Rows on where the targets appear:

-- Start --

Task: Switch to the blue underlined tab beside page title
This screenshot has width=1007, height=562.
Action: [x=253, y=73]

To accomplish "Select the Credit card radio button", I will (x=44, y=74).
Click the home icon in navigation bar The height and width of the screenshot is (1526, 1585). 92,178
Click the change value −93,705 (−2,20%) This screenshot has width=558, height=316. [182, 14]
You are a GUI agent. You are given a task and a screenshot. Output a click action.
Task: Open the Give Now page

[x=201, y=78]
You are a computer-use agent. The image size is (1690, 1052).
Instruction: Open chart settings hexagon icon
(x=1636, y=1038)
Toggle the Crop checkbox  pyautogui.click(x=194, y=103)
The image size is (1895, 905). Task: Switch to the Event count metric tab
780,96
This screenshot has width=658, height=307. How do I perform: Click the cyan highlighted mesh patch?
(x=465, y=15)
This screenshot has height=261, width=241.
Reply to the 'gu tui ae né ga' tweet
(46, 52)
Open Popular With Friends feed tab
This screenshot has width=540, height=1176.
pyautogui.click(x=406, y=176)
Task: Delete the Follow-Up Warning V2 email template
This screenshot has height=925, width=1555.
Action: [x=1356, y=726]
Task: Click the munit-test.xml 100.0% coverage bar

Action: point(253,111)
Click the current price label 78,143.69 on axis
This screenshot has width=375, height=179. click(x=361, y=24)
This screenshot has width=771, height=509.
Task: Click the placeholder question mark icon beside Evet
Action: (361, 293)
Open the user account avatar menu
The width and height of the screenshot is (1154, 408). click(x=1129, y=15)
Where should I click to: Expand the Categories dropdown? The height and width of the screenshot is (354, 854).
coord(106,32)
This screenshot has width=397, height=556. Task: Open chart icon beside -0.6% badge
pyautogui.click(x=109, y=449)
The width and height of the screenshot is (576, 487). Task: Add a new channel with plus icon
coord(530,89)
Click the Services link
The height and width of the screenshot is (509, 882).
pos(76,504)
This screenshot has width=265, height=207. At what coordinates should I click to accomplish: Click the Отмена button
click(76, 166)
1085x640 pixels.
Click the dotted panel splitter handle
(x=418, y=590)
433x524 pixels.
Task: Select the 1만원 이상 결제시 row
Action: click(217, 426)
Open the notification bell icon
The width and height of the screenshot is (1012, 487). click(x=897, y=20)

-- End --

Could you render every line of the items above as a JSON list of strings, one string per line, with blank lines left out?

Expected answer |
[
  "Task: Switch to the blue underlined tab beside page title",
  "This screenshot has width=1007, height=562.",
  "Action: [x=253, y=73]",
  "To accomplish \"Select the Credit card radio button\", I will (x=44, y=74).",
  "Click the home icon in navigation bar The height and width of the screenshot is (1526, 1585). 92,178",
  "Click the change value −93,705 (−2,20%) This screenshot has width=558, height=316. [182, 14]",
  "You are a GUI agent. You are given a task and a screenshot. Output a click action.",
  "Task: Open the Give Now page",
  "[x=201, y=78]",
  "You are a computer-use agent. The image size is (1690, 1052).",
  "Instruction: Open chart settings hexagon icon",
  "(x=1636, y=1038)",
  "Toggle the Crop checkbox  pyautogui.click(x=194, y=103)",
  "The image size is (1895, 905). Task: Switch to the Event count metric tab",
  "780,96",
  "This screenshot has width=658, height=307. How do I perform: Click the cyan highlighted mesh patch?",
  "(x=465, y=15)",
  "This screenshot has height=261, width=241.",
  "Reply to the 'gu tui ae né ga' tweet",
  "(46, 52)",
  "Open Popular With Friends feed tab",
  "This screenshot has width=540, height=1176.",
  "pyautogui.click(x=406, y=176)",
  "Task: Delete the Follow-Up Warning V2 email template",
  "This screenshot has height=925, width=1555.",
  "Action: [x=1356, y=726]",
  "Task: Click the munit-test.xml 100.0% coverage bar",
  "Action: point(253,111)",
  "Click the current price label 78,143.69 on axis",
  "This screenshot has width=375, height=179. click(x=361, y=24)",
  "This screenshot has width=771, height=509.",
  "Task: Click the placeholder question mark icon beside Evet",
  "Action: (361, 293)",
  "Open the user account avatar menu",
  "The width and height of the screenshot is (1154, 408). click(x=1129, y=15)",
  "Where should I click to: Expand the Categories dropdown? The height and width of the screenshot is (354, 854).",
  "coord(106,32)",
  "This screenshot has width=397, height=556. Task: Open chart icon beside -0.6% badge",
  "pyautogui.click(x=109, y=449)",
  "The width and height of the screenshot is (576, 487). Task: Add a new channel with plus icon",
  "coord(530,89)",
  "Click the Services link",
  "The height and width of the screenshot is (509, 882).",
  "pos(76,504)",
  "This screenshot has width=265, height=207. At what coordinates should I click to accomplish: Click the Отмена button",
  "click(76, 166)",
  "1085x640 pixels.",
  "Click the dotted panel splitter handle",
  "(x=418, y=590)",
  "433x524 pixels.",
  "Task: Select the 1만원 이상 결제시 row",
  "Action: click(217, 426)",
  "Open the notification bell icon",
  "The width and height of the screenshot is (1012, 487). click(x=897, y=20)"
]